# Sezione di testo:
Quello che sta succedendo in Italia o, meglio, nelle università e nelle scuole di molte città italiane, da Torino e Milano da Roma a Palermo, indica con chiarezza due cose che ho letto assai poco sui giornali italiani e che non ho sentito in nessuno dei telegiornali del nostro paese.
Cerco di sintetizzare la mia impressione: i giovani, non tutti, quelli più attivi e appassionati, hanno capito che questa maggioranza parlamentare, e di governo, non è in grado di riformare l'università italiana e farla diventare un'università paragonabile a quella dei più civili paesi europei. Non si può parlare di merito, e persino di premi per alcuni professori, se si impedisce il ricambio del personale insegnante, se si tagliano i fondi per la ricerca scientifica, se si continua a investire meno dell'uno per cento nel settore dell'istruzione di fronte a paesi dell'Occidente come degli Stati Uniti e dell'Europa come la Germania e la Francia che investono più del due per cento, e in certi casi, una percentuale che si avvicina al 3 per cento del Pil.

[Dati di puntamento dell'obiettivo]
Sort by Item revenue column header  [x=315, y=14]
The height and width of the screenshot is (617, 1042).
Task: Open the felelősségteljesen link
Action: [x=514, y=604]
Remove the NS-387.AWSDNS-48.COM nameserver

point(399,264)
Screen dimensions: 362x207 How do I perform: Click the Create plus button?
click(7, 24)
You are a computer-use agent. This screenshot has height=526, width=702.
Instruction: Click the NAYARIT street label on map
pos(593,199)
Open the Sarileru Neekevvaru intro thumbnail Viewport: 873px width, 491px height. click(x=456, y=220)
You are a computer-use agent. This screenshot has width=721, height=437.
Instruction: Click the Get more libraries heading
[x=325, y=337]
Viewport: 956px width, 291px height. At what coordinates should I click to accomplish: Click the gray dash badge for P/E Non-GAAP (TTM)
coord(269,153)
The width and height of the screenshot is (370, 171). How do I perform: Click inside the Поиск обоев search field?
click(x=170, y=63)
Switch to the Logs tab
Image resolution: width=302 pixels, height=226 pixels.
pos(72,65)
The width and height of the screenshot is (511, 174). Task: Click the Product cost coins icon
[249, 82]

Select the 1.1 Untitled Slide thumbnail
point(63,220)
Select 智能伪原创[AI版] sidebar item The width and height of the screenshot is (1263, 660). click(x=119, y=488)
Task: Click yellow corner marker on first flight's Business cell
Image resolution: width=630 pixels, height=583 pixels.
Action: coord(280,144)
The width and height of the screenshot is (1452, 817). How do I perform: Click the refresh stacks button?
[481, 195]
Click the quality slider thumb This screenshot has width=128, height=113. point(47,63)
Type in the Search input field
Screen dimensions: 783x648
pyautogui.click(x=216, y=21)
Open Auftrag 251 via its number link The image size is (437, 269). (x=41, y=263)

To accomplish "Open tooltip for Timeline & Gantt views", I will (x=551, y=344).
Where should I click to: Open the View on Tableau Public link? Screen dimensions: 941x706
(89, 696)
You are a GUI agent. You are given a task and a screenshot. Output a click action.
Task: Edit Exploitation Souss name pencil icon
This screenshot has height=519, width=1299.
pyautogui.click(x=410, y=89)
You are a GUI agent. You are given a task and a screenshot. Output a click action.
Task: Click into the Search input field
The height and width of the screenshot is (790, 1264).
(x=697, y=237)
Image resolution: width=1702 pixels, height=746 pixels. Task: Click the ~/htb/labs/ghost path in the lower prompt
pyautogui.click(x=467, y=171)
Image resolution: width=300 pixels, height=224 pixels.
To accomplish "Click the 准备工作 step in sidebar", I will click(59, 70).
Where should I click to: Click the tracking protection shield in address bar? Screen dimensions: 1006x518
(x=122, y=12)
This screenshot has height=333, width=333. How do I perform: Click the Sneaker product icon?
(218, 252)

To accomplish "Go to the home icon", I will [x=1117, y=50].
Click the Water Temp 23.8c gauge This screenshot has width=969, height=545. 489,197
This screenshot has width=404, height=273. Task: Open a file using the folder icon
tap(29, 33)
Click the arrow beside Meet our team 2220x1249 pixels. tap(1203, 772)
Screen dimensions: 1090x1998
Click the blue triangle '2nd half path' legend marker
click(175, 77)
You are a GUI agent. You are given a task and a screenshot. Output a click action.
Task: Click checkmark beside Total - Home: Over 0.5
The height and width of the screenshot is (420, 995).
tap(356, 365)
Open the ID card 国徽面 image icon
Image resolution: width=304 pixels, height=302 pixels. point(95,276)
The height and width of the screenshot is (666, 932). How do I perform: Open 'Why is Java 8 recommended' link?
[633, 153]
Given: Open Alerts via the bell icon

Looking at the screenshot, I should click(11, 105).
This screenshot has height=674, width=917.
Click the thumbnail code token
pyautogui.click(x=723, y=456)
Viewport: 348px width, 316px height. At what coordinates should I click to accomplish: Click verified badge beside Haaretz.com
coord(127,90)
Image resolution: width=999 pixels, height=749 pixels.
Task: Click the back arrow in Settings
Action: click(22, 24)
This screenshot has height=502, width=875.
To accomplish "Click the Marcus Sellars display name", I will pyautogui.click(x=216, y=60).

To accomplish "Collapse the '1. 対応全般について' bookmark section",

# Esercizio assegnato A:
Stampa senza alcuna modifica il passo del testo sull'università italiana che comincia con "Quello che sta" e prosegue fino a "del nostro paese.".
# Esercizio assegnato B:
Riscrivi in forma di elenco puntato, più breve ma con i fatti principali, il paragrafo del testo sull'università italiana che inizia con "Cerco di sintetizzare la mia impressione".
# Esercizio assegnato C:
Per favore, completa la parte successiva del testo sull'università italiana, riprendendo dopo l'ultima frase riportata.
I record sono materiale a sé, distinto dal testo.

# Risultato atteso A:
Quello che sta succedendo in Italia o, meglio, nelle università e nelle scuole di molte città italiane, da Torino e Milano da Roma a Palermo, indica con chiarezza due cose che ho letto assai poco sui giornali italiani e che non ho sentito in nessuno dei telegiornali del nostro paese.

# Risultato atteso B:
- I giovani più attivi e appassionati hanno capito che l'attuale maggioranza parlamentare e di governo non è in grado di riformare l'università italiana per renderla paragonabile a quelle dei paesi europei più civili.
- Non si può parlare di merito, né di premi per alcuni professori, se si impedisce il ricambio del personale insegnante e si tagliano i fondi per la ricerca scientifica.
- Nell'istruzione si continua a investire meno dell'uno per cento, mentre Stati Uniti, Germania e Francia investono più del due per cento, in certi casi vicino al 3 per cento del Pil.

# Risultato atteso C:
Ma non è possibile avere a che fare con un ministro come Maria Stella Gelmini che non è in grado di rendersi conto della contraddizione di fondo che anima la «sua» riforma: di parlare di meritocrazia e di lotta ai «baroni universitari» e, nello stesso tempo, confermare i tagli enormi già fatti agli atenei in questa legislatura (più di un miliardo di euro con la legge numero 133).
Deciderà il ministro dell'Economia Giulio Tremonti sulle materie che riguardano il settore della Pubblica Istruzione. E allora che ci sta a fare un ministro che non possiede qualità intellettuali e politiche adeguate a una situazione complessa e difficile come quella dell'università in questi anni?
Il governo Berlusconi dovrebbe rendersi conto che, grazie alla sua azione mistificatrice, è riuscito a unificare l'opposizione di studenti, ricercatori e di parte degli stessi professori che, pur divisi da mille questioni particolari, respingono tutti insieme il tentativo grossolano di far passare per buona una riforma, o presunta tale.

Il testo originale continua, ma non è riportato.